# AIM OF THE TASK
Your reply should set down word for word each line below from the one with "Where should I click to: Start" through the final line, both included, but none of the pictures.

# DATA FOR PROCESSING
++++

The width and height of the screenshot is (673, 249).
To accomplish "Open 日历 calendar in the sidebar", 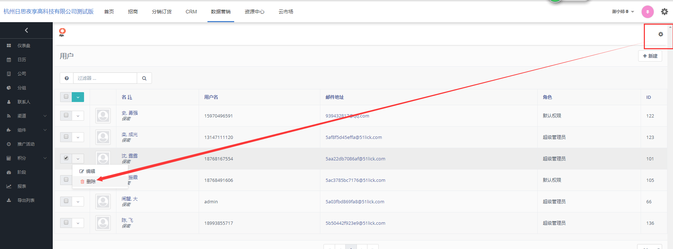I will pos(22,60).
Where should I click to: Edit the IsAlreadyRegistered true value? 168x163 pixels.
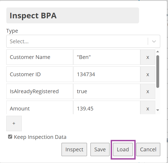pyautogui.click(x=106, y=91)
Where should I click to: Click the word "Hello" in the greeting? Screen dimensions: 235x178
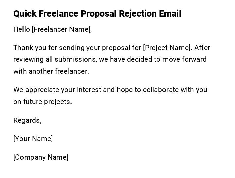(x=21, y=29)
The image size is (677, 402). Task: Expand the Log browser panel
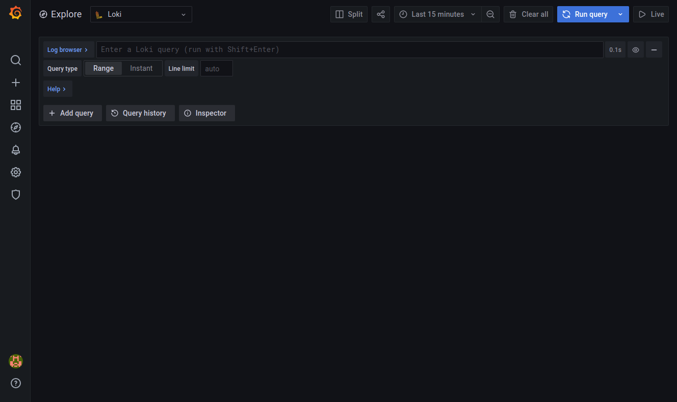click(x=68, y=50)
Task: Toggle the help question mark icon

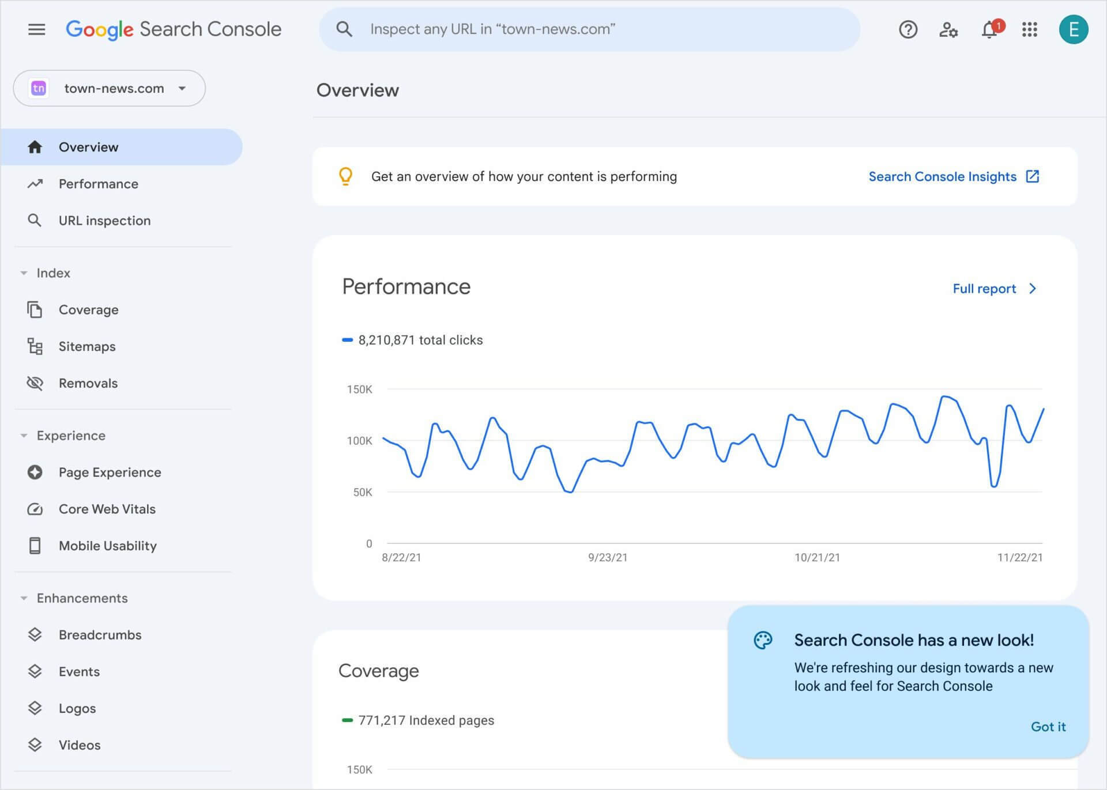Action: tap(909, 29)
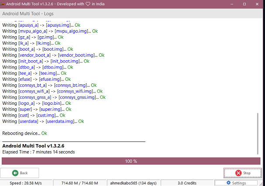Click the 714.60 M transferred size indicator

pyautogui.click(x=80, y=183)
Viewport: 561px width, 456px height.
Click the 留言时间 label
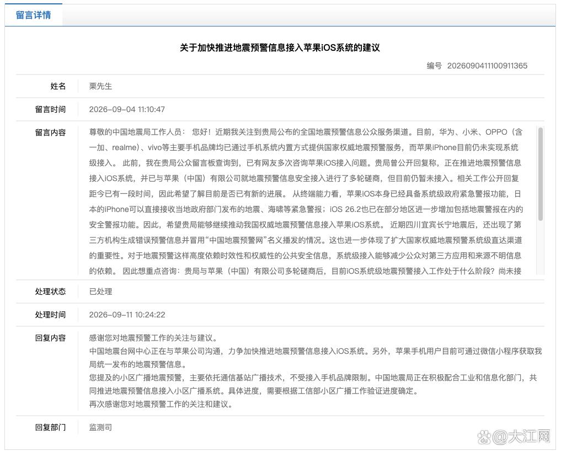pos(50,109)
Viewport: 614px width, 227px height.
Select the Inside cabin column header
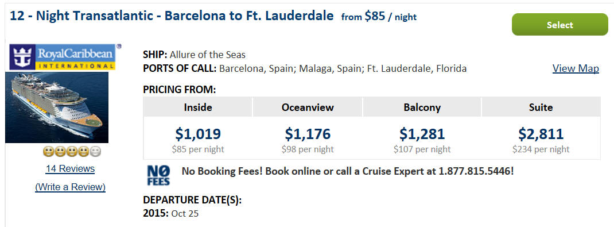click(x=198, y=107)
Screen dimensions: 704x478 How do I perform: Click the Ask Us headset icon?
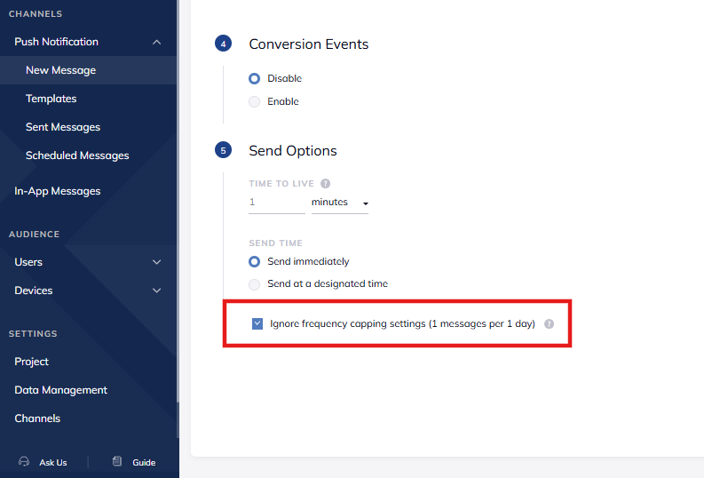(24, 462)
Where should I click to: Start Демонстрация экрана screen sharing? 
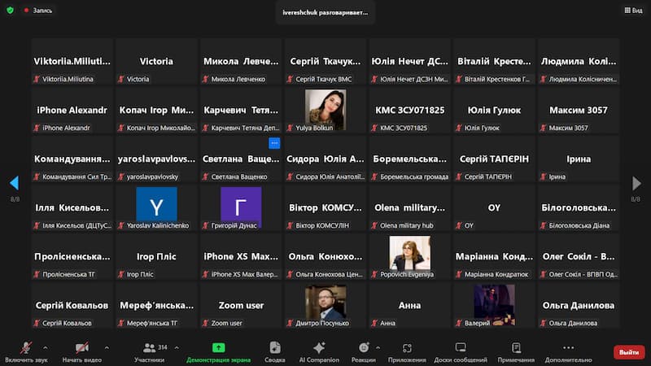coord(218,351)
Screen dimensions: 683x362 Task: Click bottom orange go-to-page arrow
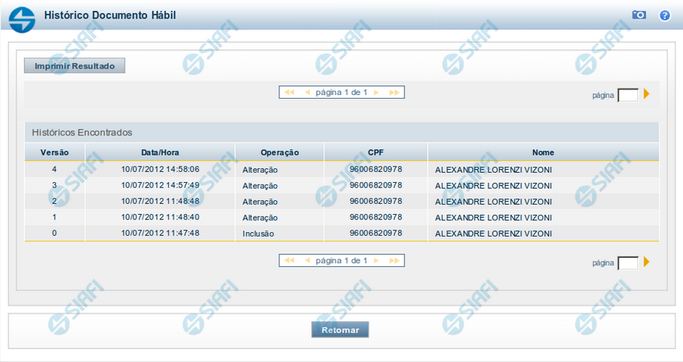click(646, 262)
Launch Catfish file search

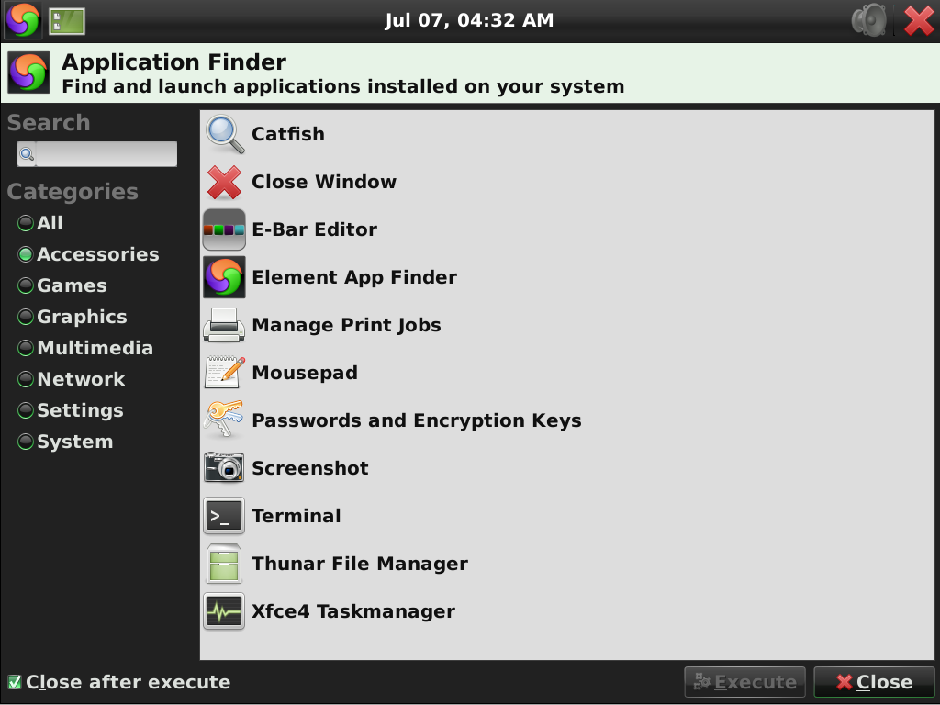tap(287, 134)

++++

# RESULT OF THIS EXERCISE
Where should I click to: Start Демонстрация экрана screen sharing? 
coord(218,351)
Screen dimensions: 683x362 Task: Click bottom orange go-to-page arrow
click(646, 262)
Launch Catfish file search

tap(287, 134)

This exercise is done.